▶ Questions:
**A.** Answer these questions from the Tony Fisher profile, one per line:
(i) Since what year has Fisher's family owned Ken Fisher Auto & Truck Repair?
(ii) What was Fisher's first car?
(iii) What did Fisher want his first piece of metal art to cover?
**B.** Continue the Tony Fisher profile from its last sentence.

▶ Supplied passage:
○ ○ ○
Tony Fisher: From Hot Rod Fenders to Textured Metal Art
Corvallis native Tony Fisher is no stranger to working with his hands as well as with metal. His family has owned Ken Fisher Auto & Truck Repair since 1982. You might already know some of Fisher’s work, or another incarnation of his work, as his first creative love and profession for the last 25 years has been restoring classic hot rods. “My first car was a ‘72 Nova,” said Fisher. His most recent handiwork, however, is of a slightly different nature, though still working with the same medium. He describes his style as textured metal art.
When asked about how and when he became an artist, Fisher replied that he created his first piece last August. He said that when remodeling his shop, one of the new walls in the front office had a breaker box that he wanted covered up. He ended up using his grinding tools and went to town on a piece of metal to create something to cover the unsightly intrusion. Someone saw Fisher’s work and purchased it. There was then a need to create another piece. At that point, a simple necessity turned into something more like a passion. “The more I explored my art, the more I became aware of new techniques and discovered new ways to make art; it has also been very therapeutic.” Fisher lost his twin brother, deputy sheriff Terry B. Fisher, unexpectedly last summer, and expressed that the process of making art has also been a way for him to work through his grief.
○ ○ ○
▶ Data supplied:
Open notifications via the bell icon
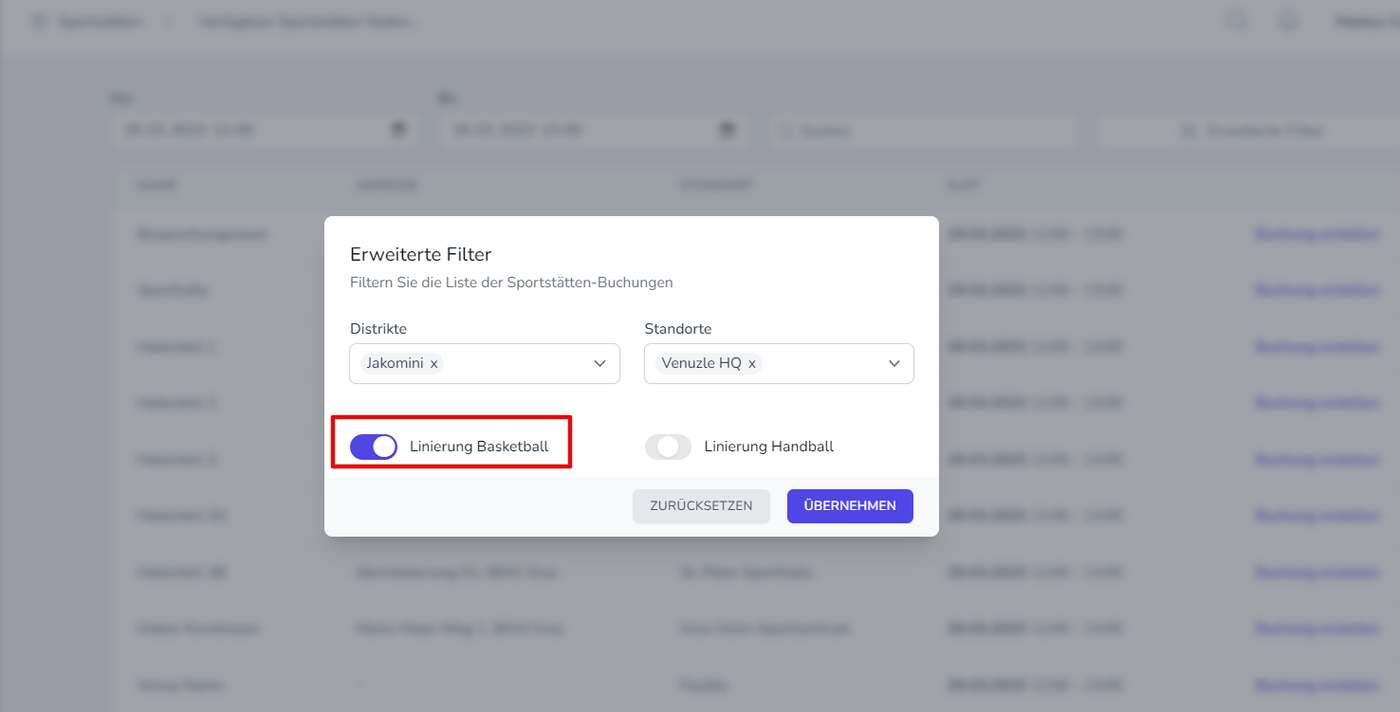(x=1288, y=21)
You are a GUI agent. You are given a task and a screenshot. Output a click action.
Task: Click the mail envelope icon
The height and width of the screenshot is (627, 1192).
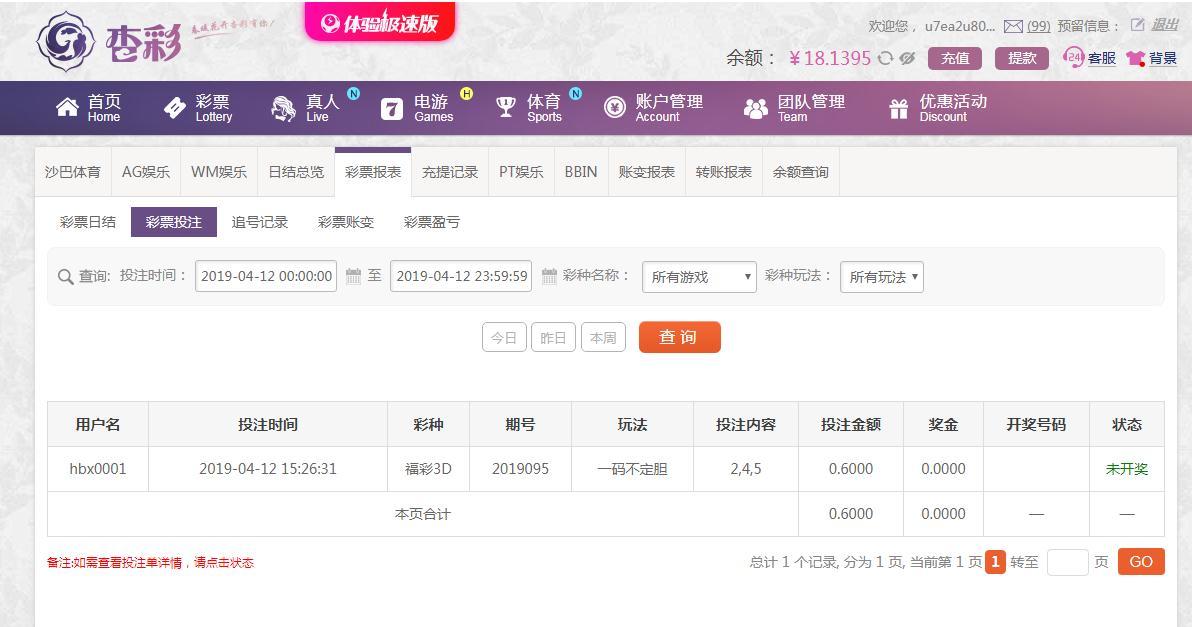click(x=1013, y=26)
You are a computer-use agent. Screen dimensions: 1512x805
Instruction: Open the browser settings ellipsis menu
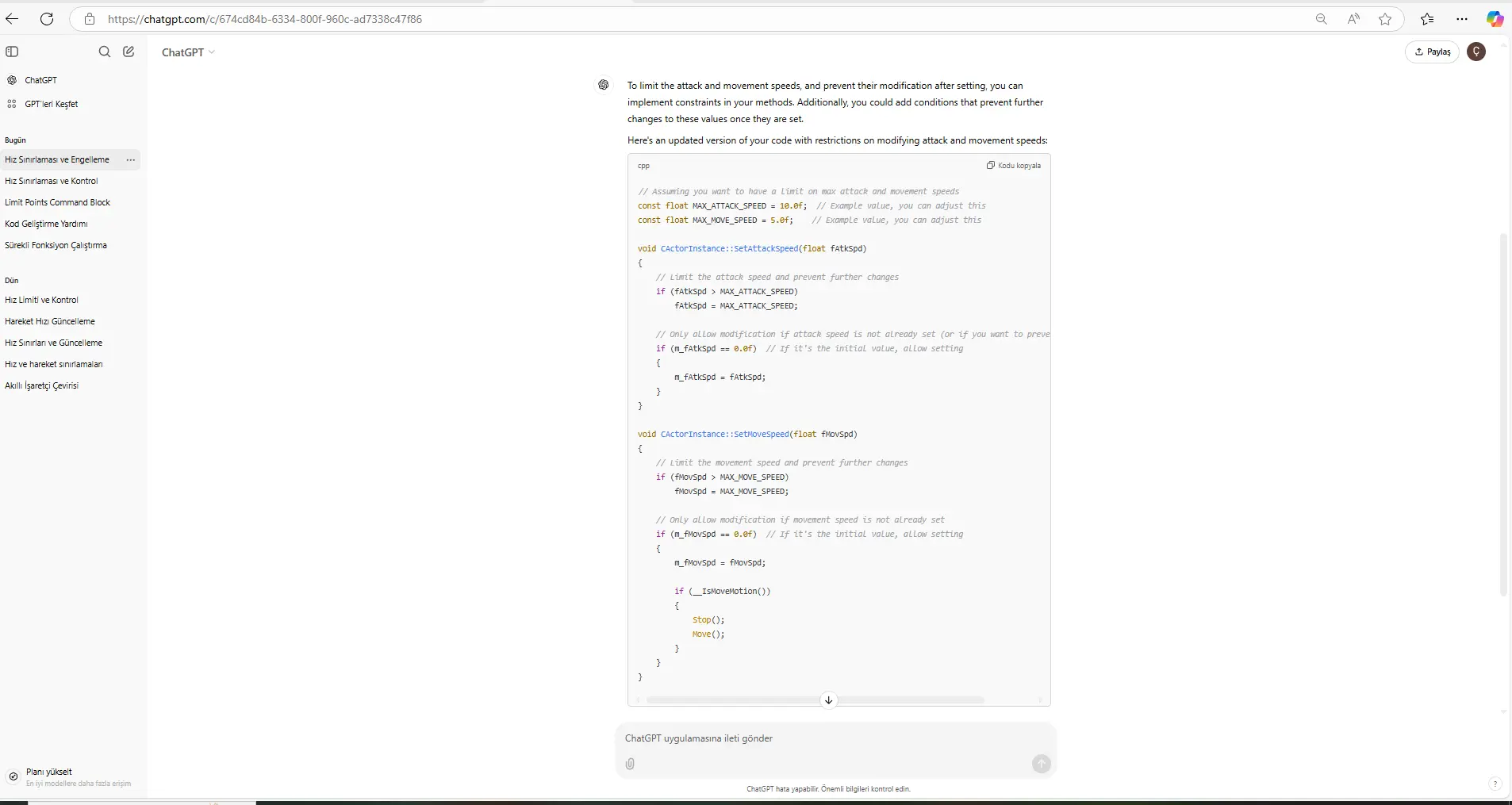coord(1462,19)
○ ○ ○
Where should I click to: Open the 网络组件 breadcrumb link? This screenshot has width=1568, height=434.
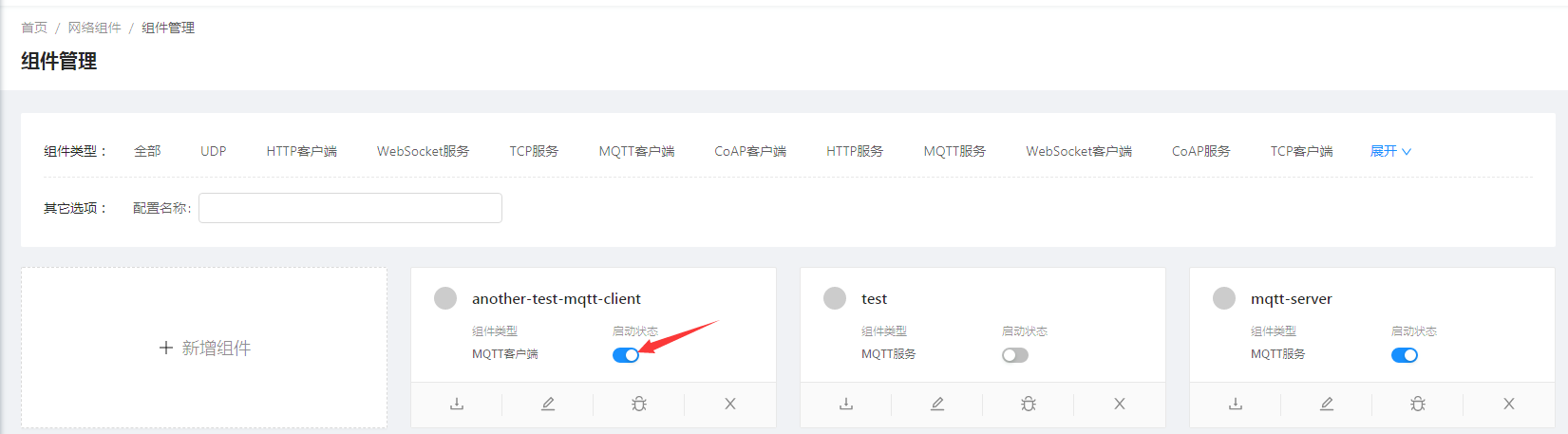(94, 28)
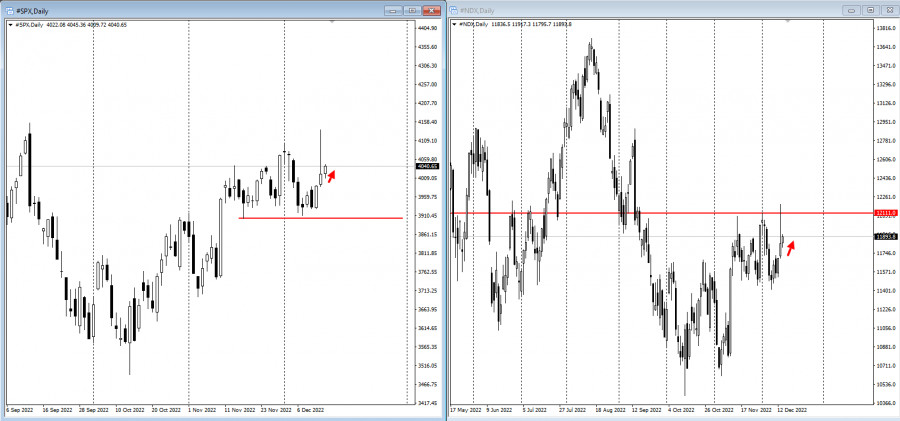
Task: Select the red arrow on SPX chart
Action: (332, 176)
○ ○ ○
▶ Responses by item number:
**A.**
(i) 1982
(ii) A '72 Nova
(iii) A breaker box on one of the new walls in his shop's front office

**B.**
Fisher’s artwork is solid and definitely dynamic. Using a grinder as his “paintbrush,” he works in layers to achieve the finished product. Color is added after the image is ground out by painting on spray pigments. “Sometimes, I grind over the paint and a new color emerges,” explained Fisher. Having no formal training in art, other than some high school art courses, it’s more than apparent that Fisher has raw talent. He stated that he loved to read, as well as create his own comics as a kid and always liked to draw. His piece titled “The Iron Eagle” is especially eye-catching. The wings and feathers of the eagle showcase impeccable skill and attention to detail. Another favorite is “The Year of the Dragon.” In this piece, a fiery, undulating dragon coils its way across the “canvas.” The gyrating serpent-like creature almost looks alive. The way the light bounces off of the filed metal creates a holographic effect that’s best seen in person.
Fisher confided that he’d like to make more time for his art and maybe turn it into a part-time business in the future. “I’d really like to explore more to see what this could turn into,” he said. For now, he continues to create new artwork as he has the time, and also continues to raise funds for his brother’s family through the sale of his work.